The Contemporary History Institute Lecture Series presents Dr. Sandra Scanlon on “’Popular Parades, Conservative Memory and the Political Uses of the Vietnam War” on Feb. 8 at 4:30 p.m. in Baker 242.
After 1975, conservatives who had championed United States engagement in Southeast Asia tried to establish a popular interpretation of the Vietnam War that would justify their wartime position and enhance their position in the Republican Party. This paper explores the varied nature of pro-war demonstrations during the Vietnam War and examines conservatives’ remembering of the conflict. It discusses the function of these varied remembrances in the cultural and political debates regarding foreign policy in the run up to the 1980 presidential election, and characterizes how differences between social and intellectual conservatives revealed the extent to which the Vietnam experiences altered the trajectory of the conservative movement.

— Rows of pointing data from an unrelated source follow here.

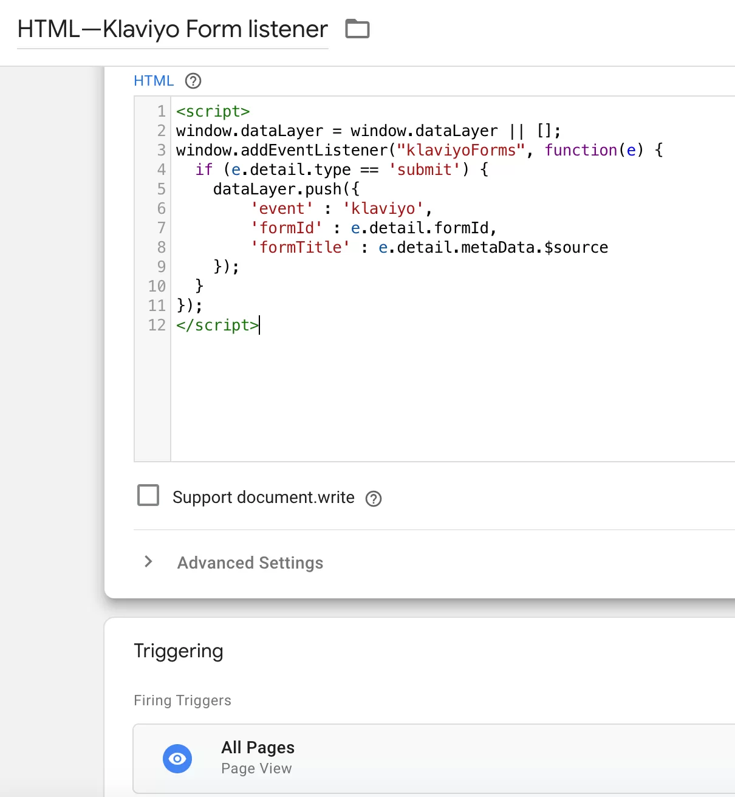The height and width of the screenshot is (797, 735).
Task: Click line number 1 in the gutter
Action: coord(161,111)
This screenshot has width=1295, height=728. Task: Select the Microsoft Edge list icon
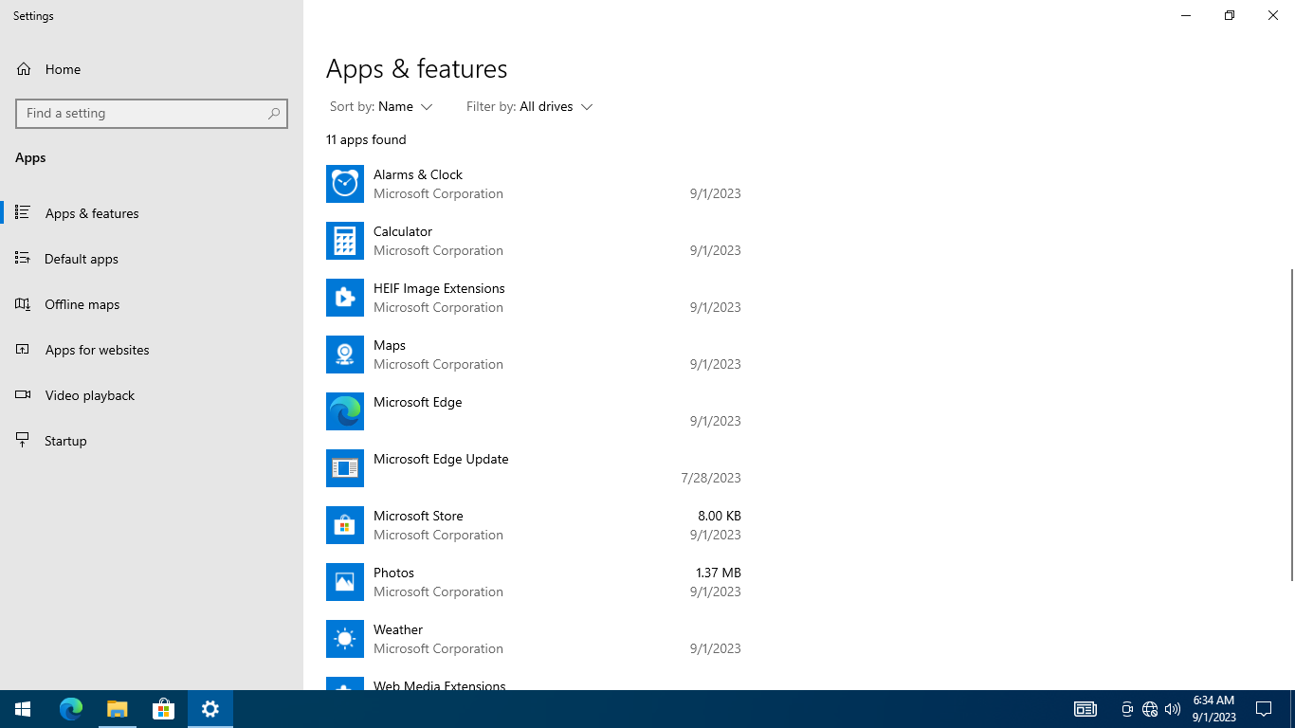[x=345, y=411]
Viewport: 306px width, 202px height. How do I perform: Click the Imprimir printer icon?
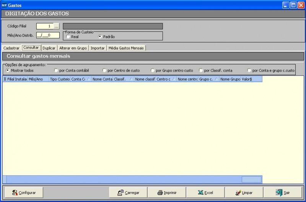click(160, 193)
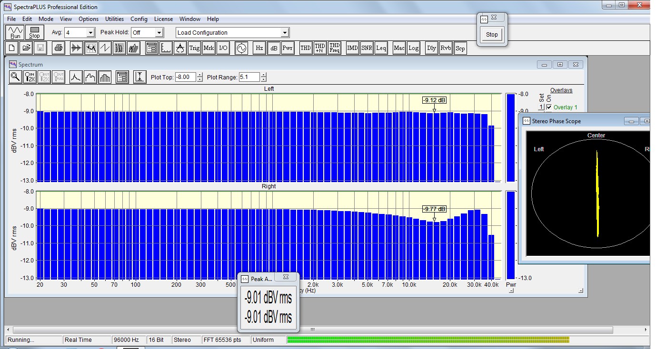Open the SNR utility from toolbar
This screenshot has height=349, width=656.
[x=367, y=48]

Dr. Scanlon is a lecturer in American history in the University College Dublin School of History and Archives. Her research focuses on American political culture and its relationship with U.S. foreign policy during the Cold War. She explores the intersection between political movements, most notably conservative activism, and developments in foreign policy ideologies.
Her first book, The Pro-War Movement: Domestic Support for the Vietnam War and the Making of Modern American Conservatism, was published by the University of Massachusetts Press in 2013. Scanlon also is interested in transatlantic relations during the Cold War and has co-edited a collection of essays, Reform and Renewal: Transatlantic Relations during the 1960s and 1970s (Cambridge Scholars Publishing, 2009).
Scanlon completed bachelor’s and master’s degrees at University College Dublin and earned a doctorate from Cambridge University, where she was the recipient of a Gates Cambridge Scholarship. She has since lectured and held fellowships at Oxford University, the University of Sheffield, University College Dublin, most recently, at the London School of Economics. During 2013 she was a Fulbright Scholar at Emory University and is now working on a study of the conservative movement and Africa during the Cold War .
This event is free and open to the public.